[PASSAGE GIVEN]:

Para 18 - It is difficult to accept the submission that executive action which results in denial of equal protection of law or equality before law cannot be judicially reviewed".
(26) The theory that highly placed persons in the ruling elite by and
large act responsibly and do not act arbitrarily and capriciously
has not been accepted by the Supreme Court. In the case of
Delhi Transport Corporation vs. Workers reported in AIR 1991
SC 101, Sawant,J. repelled the contention put forth in the
following words:-
"232 - The "High Authority" theory so called has already been adverted to earlier. Beyond the self-defusing and self-asserting righteous presumption, there is nothing to support it. This theory undoubtedly weighed with some authorities for sometime in the past.But it's unrealistic pretensions were soon noticed and it was buried without even so much as an ado to it. Even while Justice Shah, J. in his dissenting opinion in Moti Ram Deka vs. General Manager N.E.F Railways, Maligaon, Pandu, reported in AIR 1964 SC 600 had given vent to it, Dasgupta, J. in his concurring judgment but dealing with the same point of unguided provisions of Rule 148 (3) of the Railway Establishment Code, had not supported that view and had stuck down the rule as being violative of Article 14 of the Constitution."
(27) Another authority may be referred to, i.e, K.S Vidyarthi Vs. State
of U.P reported in 1990 4 JT 2011 (SC),wherein the Hon'ble
Apex Court has been pleased to hold that if it is shown that the
impugned State action is arbitrary and therefore, violative of
Article 14 of the Constitution, there can be no impediment in
striking down the impugned act irrespective of the question
whether an additional right, contractual or statutory, if any, is
also available to the aggrieved person.

[SOURCE MATERIAL]:
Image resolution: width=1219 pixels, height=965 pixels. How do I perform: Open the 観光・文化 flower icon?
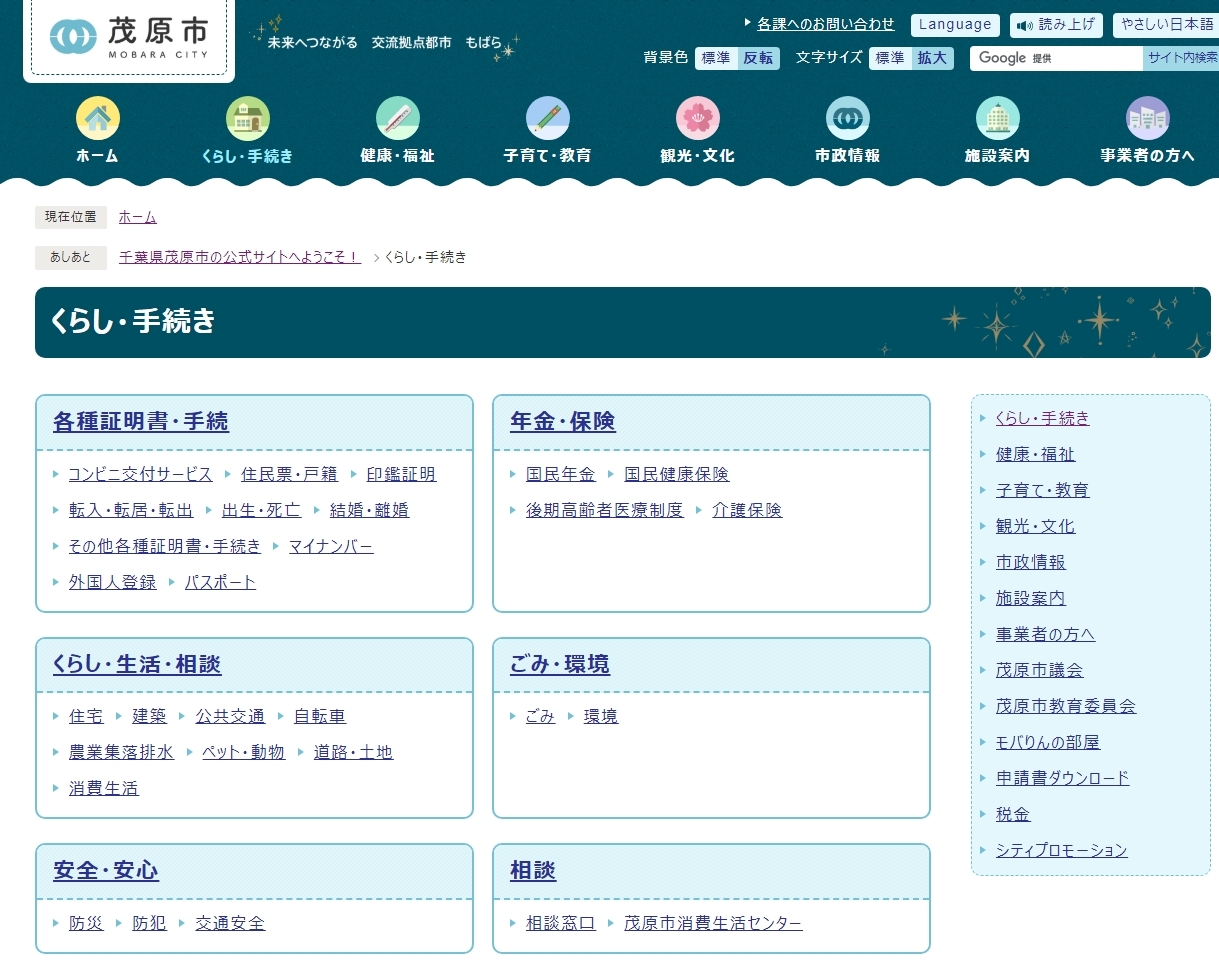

[WHAT THIS EXERCISE ASKS]:
**A)** In the judgment excerpt on arbitrary State action, change "impugned" to "challenged" everywhere in the part between "(27) Another authority" and "the aggrieved person.", inclusive, and write out that part.
**B)** In the judgment excerpt on arbitrary State action, in which case did Sawant, J. reject the "High Authority" theory?
**C)** Carry on the judgment excerpt on arbitrary State action from the point where it stops.

[EXERCISE ANSWERS]:
**A)**
(27) Another authority may be referred to, i.e, K.S Vidyarthi Vs. State
of U.P reported in 1990 4 JT 2011 (SC),wherein the Hon'ble
Apex Court has been pleased to hold that if it is shown that the
challenged State action is arbitrary and therefore, violative of
Article 14 of the Constitution, there can be no impediment in
striking down the challenged act irrespective of the question
whether an additional right, contractual or statutory, if any, is
also available to the aggrieved person.

**B)** Delhi Transport Corporation vs. Workers, reported in AIR 1991 SC 101.

**C)**
(28) Upon the entire discussion as above, we find no cogent and
sufficient grounds in the impugned order dated February 13,
2018, to uphold the same. The findings of the Ld.Single Bench,
as discussed in paragraph (15) of this judgment are not based
on sufficient materials. Instead, we find that the same is liable
to be set aside for the reasons discussed above.
(29) Hence the judgment and order dated February 13, 2018, of the
Ld. Single Bench, in W.P.No 20254(w) of 2016 is hereby set
aside.
(30) We hereby direct the respondent State authority to immediately
act upon the letter dated September 9, 2004, of the Bansberia
Municipality, with respect to the present appellant, by according
approval to his service, from the date of his permanent
appointment. We further direct the concerned respondent to
release to him all consequential benefits applicable to him,
including pension, immediately after approval of his service.
The entire exercise, as above, shall be concluded within a period
of 3 (three) months from the date of this order.
(31) With the above directions the appeal and the connected
application are disposed of. Interim order, if any, stands
vacated.
(32) Urgent certified website copies of this judgment, if applied for,
be supplied to the parties subject to compliance with all the
requisite formalities.
I agree.
(Arijit Banerjee, J.) (Rai Chattopadhyay, J.)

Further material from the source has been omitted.